Unfortunately, this statement does not serve our purpose. This statement will be executed on thread No. 0 of each thread block, but the order in which they are executed is undefined. In each thread, this statement can actually be decomposed into two operations: first, take the data from d_y[0] and add it to s_y[0], and then write the result to d_y[0]. Regardless of the order, correct results can only be obtained when the “read-write” operation of one thread is not interfered by other threads. If one thread reads d_y[0] before another thread writes the result to d_y[0], then the d_y[0] read by the two threads will be the same, which will inevitably lead to incorrect results. Consider thread 0 in two thread blocks with bids 0 and 1. They will both perform the following calculations:

d_y[0] + = s_y[0]

If the thread with bid equal to 0 first reads the value of d_y[0], then calculates d_y[0] + s_y[0], and obtains a number, but before it has time to write the result to d_y[0], bid The thread with 1 also read the value of d_y[0]. No matter which thread writes the calculation result to d_y[0] first, the value of d_y[0] is not correct.

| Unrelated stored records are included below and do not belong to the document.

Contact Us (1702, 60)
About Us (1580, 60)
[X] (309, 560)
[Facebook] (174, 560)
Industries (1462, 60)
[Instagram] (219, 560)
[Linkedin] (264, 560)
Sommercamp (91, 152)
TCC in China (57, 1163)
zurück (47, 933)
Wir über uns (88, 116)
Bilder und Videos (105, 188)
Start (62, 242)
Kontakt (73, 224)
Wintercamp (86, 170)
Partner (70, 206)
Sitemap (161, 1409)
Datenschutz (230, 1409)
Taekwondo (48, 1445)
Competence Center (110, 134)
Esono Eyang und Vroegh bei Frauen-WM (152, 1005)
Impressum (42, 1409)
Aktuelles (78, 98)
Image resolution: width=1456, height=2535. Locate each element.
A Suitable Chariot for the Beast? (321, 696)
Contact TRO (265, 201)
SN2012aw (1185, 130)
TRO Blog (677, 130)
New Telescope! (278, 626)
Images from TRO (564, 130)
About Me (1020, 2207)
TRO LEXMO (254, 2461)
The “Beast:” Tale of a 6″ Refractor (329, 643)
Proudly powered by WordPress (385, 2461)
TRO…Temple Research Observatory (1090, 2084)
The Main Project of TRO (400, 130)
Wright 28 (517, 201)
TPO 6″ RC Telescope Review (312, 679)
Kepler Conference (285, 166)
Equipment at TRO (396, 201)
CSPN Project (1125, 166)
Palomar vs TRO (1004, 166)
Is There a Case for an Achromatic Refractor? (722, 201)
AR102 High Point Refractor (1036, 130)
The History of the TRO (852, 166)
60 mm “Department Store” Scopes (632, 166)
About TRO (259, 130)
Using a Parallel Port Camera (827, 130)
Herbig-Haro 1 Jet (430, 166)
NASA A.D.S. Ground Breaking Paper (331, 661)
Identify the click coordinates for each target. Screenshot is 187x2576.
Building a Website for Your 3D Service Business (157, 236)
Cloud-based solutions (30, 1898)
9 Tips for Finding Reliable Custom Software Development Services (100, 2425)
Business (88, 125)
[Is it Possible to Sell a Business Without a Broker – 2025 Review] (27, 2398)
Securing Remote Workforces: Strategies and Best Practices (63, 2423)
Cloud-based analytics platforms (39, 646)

To get the sum of s_y[0] in all thread blocks, you must use the atomic function, which is used as follows:

if (tid == 0){
    atomicAdd(&d_y[0],s_y[0]);
}

The first parameter of the atomic function atomicAdd(address, val) is the address of the variable to be accumulated, and the second parameter is the accumulated value val. The function of this function is to read the old value old in the address address, calculate old + val, and then store the calculated value into the address address. These operations are completed in an atomic transaction (atomictransaction) and will not be interfered by atomic operations in other threads. Atomic functions cannot guarantee that the execution of each thread has a specific order, but it can ensure that the operation of each thread is completed in one go and will not be interfered by other threads, so it can guarantee the correct results. Note that the if statement here ensures that the data s_y[0] of each thread block is only accumulated once. Removing this if statement will magnify the final output by 128 times. Another thing to note is that the first parameter of the atomic function atomicAdd is the pointer of the variable to be accumulated, so &d_y[0] can be written as d_y.

if (tid == 0){
    atomicAdd(d_y,s_y[0]);
}

A final note is thatthe value of d_y[0] must be initialized to 0 before calling this version of the kernel function. In the program reduce.cu in this chapter, we use the “wrapper function” shown in Listing9.1 to call the kernel function and do the corresponding pre-processing and post-processing work. Readers should be able to understand the code in this function. There are two points worth noting:

?The host array h_y here uses stack memory instead of heap memory. In other words, the host memory passed to the cudaMemcpy function can be stack memory. This is possible when transferring small amounts of data; it is not safe when transferring large amounts of data because the stack size is very limited.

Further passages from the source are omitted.